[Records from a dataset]
····················

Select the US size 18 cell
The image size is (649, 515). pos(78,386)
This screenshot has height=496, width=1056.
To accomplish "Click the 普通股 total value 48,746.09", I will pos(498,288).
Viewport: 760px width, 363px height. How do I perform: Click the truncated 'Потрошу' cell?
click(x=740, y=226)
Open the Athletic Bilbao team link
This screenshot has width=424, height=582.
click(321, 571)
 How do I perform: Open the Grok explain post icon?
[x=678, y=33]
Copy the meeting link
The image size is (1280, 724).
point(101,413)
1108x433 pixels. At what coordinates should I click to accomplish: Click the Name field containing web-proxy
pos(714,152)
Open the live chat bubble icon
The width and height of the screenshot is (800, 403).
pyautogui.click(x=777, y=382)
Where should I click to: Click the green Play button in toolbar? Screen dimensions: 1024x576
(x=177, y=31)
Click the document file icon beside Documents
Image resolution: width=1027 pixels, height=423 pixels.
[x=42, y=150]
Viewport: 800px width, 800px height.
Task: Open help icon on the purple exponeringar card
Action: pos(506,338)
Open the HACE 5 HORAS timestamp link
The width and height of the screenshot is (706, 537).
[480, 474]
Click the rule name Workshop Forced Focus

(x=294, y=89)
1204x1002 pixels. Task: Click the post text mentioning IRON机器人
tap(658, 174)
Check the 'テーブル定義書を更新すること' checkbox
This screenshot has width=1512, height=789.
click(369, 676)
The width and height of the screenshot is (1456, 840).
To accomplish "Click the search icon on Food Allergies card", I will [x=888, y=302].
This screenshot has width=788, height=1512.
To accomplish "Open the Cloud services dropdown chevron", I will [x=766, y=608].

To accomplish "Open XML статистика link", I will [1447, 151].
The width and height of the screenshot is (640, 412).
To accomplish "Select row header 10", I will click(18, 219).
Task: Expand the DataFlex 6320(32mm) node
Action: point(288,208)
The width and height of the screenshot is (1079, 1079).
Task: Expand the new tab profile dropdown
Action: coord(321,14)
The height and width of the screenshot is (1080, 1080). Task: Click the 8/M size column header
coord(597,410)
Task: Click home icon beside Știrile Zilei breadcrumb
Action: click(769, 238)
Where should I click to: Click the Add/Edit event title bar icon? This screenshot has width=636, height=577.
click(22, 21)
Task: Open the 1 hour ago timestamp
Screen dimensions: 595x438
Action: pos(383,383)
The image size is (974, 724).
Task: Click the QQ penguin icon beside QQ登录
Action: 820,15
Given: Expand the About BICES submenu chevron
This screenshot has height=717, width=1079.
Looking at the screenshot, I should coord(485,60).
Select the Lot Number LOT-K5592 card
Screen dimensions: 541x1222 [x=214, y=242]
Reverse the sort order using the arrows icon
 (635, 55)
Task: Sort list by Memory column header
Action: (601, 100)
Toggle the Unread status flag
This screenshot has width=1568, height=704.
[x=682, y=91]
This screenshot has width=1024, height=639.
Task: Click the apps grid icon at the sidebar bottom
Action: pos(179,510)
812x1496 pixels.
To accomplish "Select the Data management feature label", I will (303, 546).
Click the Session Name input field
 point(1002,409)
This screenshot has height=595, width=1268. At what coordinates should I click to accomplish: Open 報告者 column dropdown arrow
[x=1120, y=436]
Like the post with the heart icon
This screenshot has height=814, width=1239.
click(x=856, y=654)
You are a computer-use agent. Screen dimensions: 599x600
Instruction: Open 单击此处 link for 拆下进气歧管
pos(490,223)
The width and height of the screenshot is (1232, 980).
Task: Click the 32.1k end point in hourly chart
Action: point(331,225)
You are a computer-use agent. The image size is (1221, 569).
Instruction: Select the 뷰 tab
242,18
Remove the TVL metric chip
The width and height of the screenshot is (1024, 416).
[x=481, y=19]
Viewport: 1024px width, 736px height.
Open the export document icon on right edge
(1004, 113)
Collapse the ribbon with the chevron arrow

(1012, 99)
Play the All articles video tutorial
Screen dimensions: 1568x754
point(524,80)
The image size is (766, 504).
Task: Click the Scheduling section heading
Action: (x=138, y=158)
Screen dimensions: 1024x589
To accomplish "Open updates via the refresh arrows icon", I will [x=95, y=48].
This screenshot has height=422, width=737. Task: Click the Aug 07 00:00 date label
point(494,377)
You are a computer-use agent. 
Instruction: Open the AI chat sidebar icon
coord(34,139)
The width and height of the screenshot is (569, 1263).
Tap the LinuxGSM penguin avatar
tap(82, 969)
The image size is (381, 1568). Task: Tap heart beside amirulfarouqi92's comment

····················

- Your instructions
Nothing in the entries should be left out; please reproduce them all exactly.

- Exercise result
Select the US size 18 cell
The image size is (649, 515). pos(78,386)
This screenshot has height=496, width=1056.
To accomplish "Click the 普通股 total value 48,746.09", I will pos(498,288).
Viewport: 760px width, 363px height. How do I perform: Click the truncated 'Потрошу' cell?
click(x=740, y=226)
Open the Athletic Bilbao team link
This screenshot has width=424, height=582.
click(321, 571)
 How do I perform: Open the Grok explain post icon?
[x=678, y=33]
Copy the meeting link
The image size is (1280, 724).
point(101,413)
1108x433 pixels. At what coordinates should I click to accomplish: Click the Name field containing web-proxy
pos(714,152)
Open the live chat bubble icon
The width and height of the screenshot is (800, 403).
pyautogui.click(x=777, y=382)
Where should I click to: Click the green Play button in toolbar? Screen dimensions: 1024x576
(x=177, y=31)
Click the document file icon beside Documents
Image resolution: width=1027 pixels, height=423 pixels.
[x=42, y=150]
Viewport: 800px width, 800px height.
Task: Open help icon on the purple exponeringar card
Action: pos(506,338)
Open the HACE 5 HORAS timestamp link
The width and height of the screenshot is (706, 537).
[480, 474]
Click the rule name Workshop Forced Focus

(x=294, y=89)
1204x1002 pixels. Task: Click the post text mentioning IRON机器人
tap(658, 174)
Check the 'テーブル定義書を更新すること' checkbox
This screenshot has width=1512, height=789.
click(369, 676)
The width and height of the screenshot is (1456, 840).
To accomplish "Click the search icon on Food Allergies card", I will [x=888, y=302].
This screenshot has width=788, height=1512.
To accomplish "Open the Cloud services dropdown chevron", I will [x=766, y=608].

To accomplish "Open XML статистика link", I will [1447, 151].
The width and height of the screenshot is (640, 412).
To accomplish "Select row header 10", I will click(18, 219).
Task: Expand the DataFlex 6320(32mm) node
Action: point(288,208)
The width and height of the screenshot is (1079, 1079).
Task: Expand the new tab profile dropdown
Action: coord(321,14)
The height and width of the screenshot is (1080, 1080). Task: Click the 8/M size column header
coord(597,410)
Task: Click home icon beside Știrile Zilei breadcrumb
Action: click(769, 238)
Where should I click to: Click the Add/Edit event title bar icon? This screenshot has width=636, height=577.
click(22, 21)
Task: Open the 1 hour ago timestamp
Screen dimensions: 595x438
Action: pos(383,383)
The image size is (974, 724).
Task: Click the QQ penguin icon beside QQ登录
Action: 820,15
Given: Expand the About BICES submenu chevron
This screenshot has height=717, width=1079.
Looking at the screenshot, I should coord(485,60).
Select the Lot Number LOT-K5592 card
Screen dimensions: 541x1222 [x=214, y=242]
Reverse the sort order using the arrows icon
 (635, 55)
Task: Sort list by Memory column header
Action: (601, 100)
Toggle the Unread status flag
This screenshot has width=1568, height=704.
[x=682, y=91]
This screenshot has width=1024, height=639.
Task: Click the apps grid icon at the sidebar bottom
Action: pos(179,510)
812x1496 pixels.
To accomplish "Select the Data management feature label", I will (303, 546).
Click the Session Name input field
 point(1002,409)
This screenshot has height=595, width=1268. At what coordinates should I click to accomplish: Open 報告者 column dropdown arrow
[x=1120, y=436]
Like the post with the heart icon
This screenshot has height=814, width=1239.
click(x=856, y=654)
You are a computer-use agent. Screen dimensions: 599x600
Instruction: Open 单击此处 link for 拆下进气歧管
pos(490,223)
The width and height of the screenshot is (1232, 980).
Task: Click the 32.1k end point in hourly chart
Action: point(331,225)
You are a computer-use agent. The image size is (1221, 569).
Instruction: Select the 뷰 tab
242,18
Remove the TVL metric chip
The width and height of the screenshot is (1024, 416).
[x=481, y=19]
Viewport: 1024px width, 736px height.
Open the export document icon on right edge
(1004, 113)
Collapse the ribbon with the chevron arrow

(1012, 99)
Play the All articles video tutorial
Screen dimensions: 1568x754
point(524,80)
The image size is (766, 504).
Task: Click the Scheduling section heading
Action: (x=138, y=158)
Screen dimensions: 1024x589
To accomplish "Open updates via the refresh arrows icon", I will [x=95, y=48].
This screenshot has height=422, width=737. Task: Click the Aug 07 00:00 date label
point(494,377)
You are a computer-use agent. 
Instruction: Open the AI chat sidebar icon
coord(34,139)
The width and height of the screenshot is (569, 1263).
Tap the LinuxGSM penguin avatar
tap(82, 969)
The image size is (381, 1568). Task: Tap heart beside amirulfarouqi92's comment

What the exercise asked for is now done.